● WHAT IS NEEDED:
Rewrite every line of the items below as a numbered list, omitting blank lines and leaving the pictures out of your answer.

● ● ● ● ● ● ●

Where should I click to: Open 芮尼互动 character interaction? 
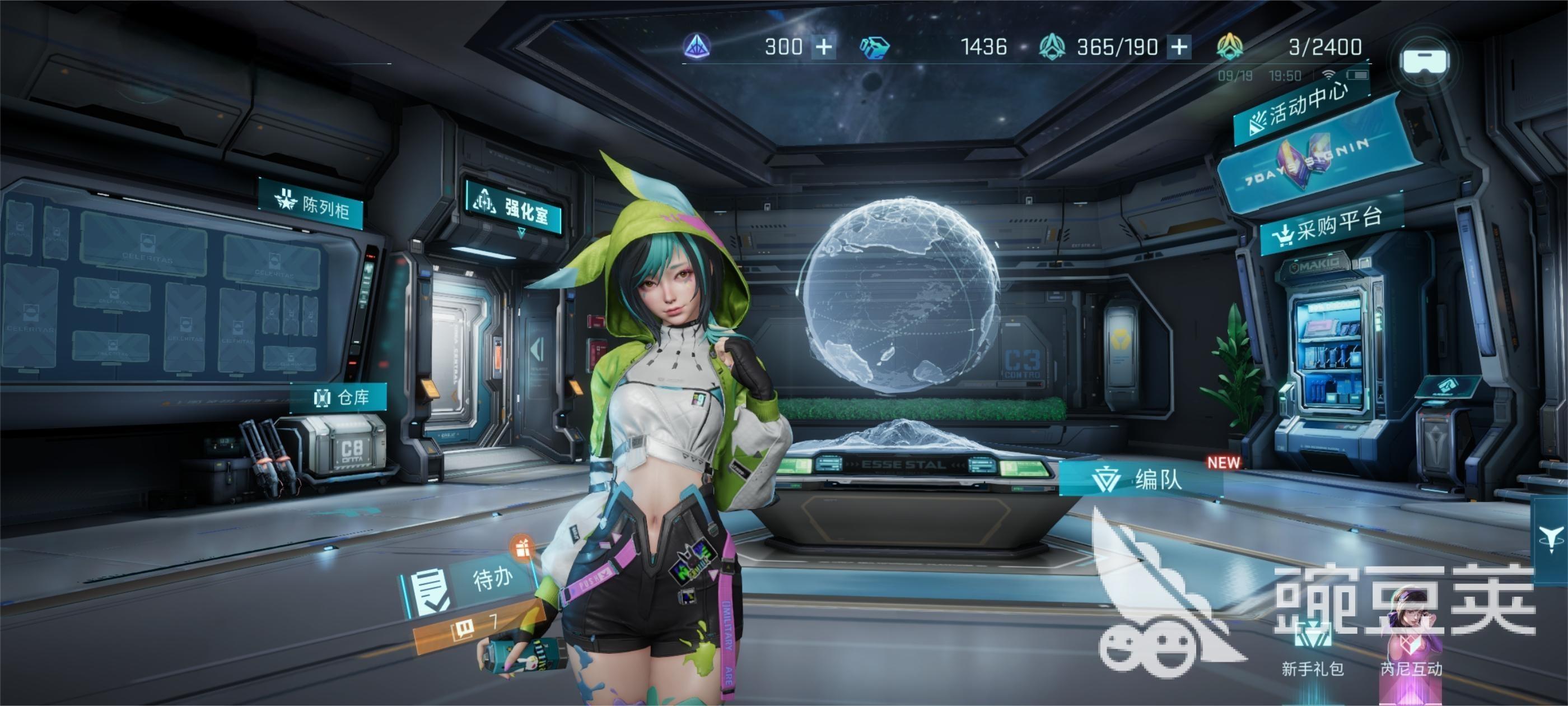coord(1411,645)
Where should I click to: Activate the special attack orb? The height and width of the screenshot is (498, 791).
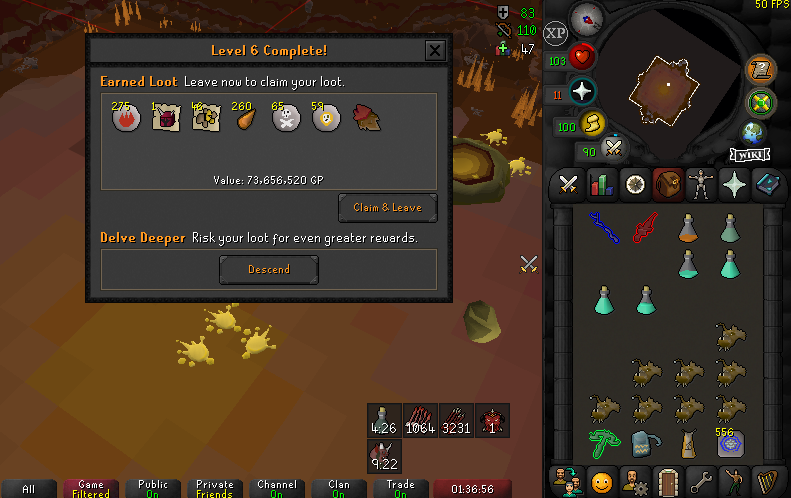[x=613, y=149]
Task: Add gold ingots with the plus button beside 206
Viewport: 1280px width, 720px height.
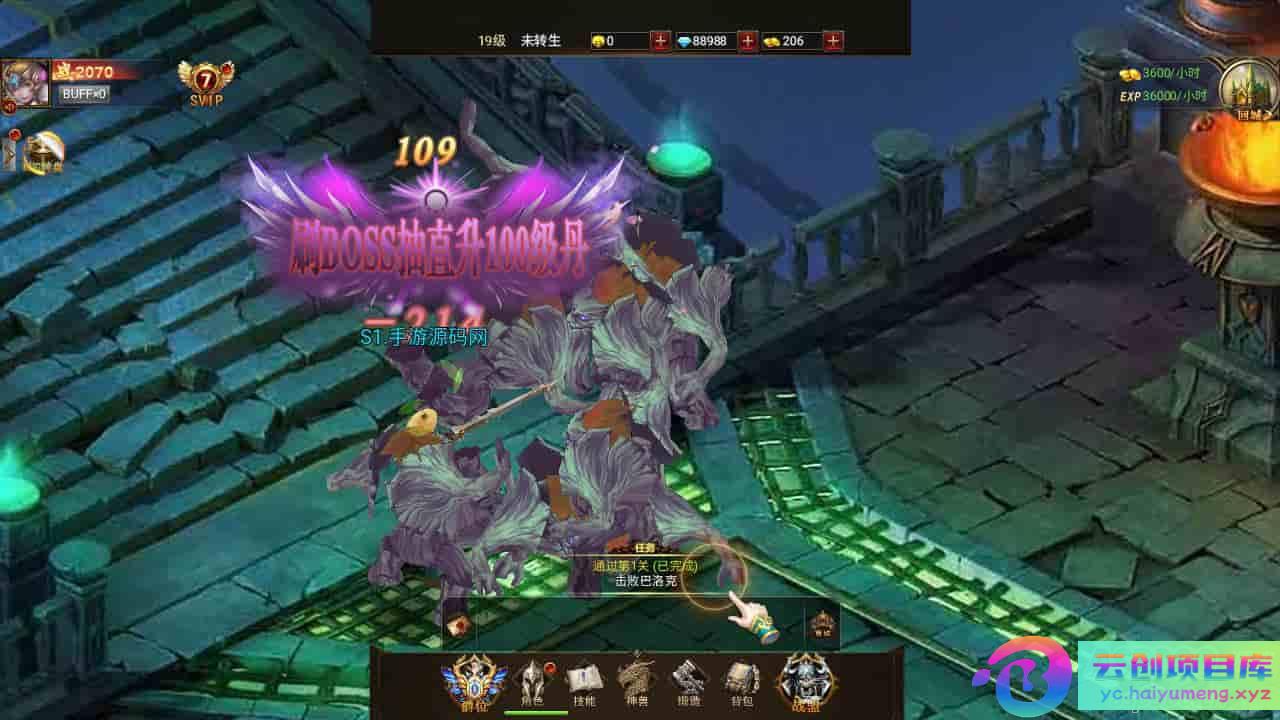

● ● ● ● ● ● ●

● FINISHED TASK:
1. Where should I click to: Open 芮尼互动 character interaction? 
2. coord(1411,645)
3. Where should I click to: Activate the special attack orb? The height and width of the screenshot is (498, 791).
4. [x=613, y=149]
5. Task: Add gold ingots with the plus button beside 206
6. Viewport: 1280px width, 720px height.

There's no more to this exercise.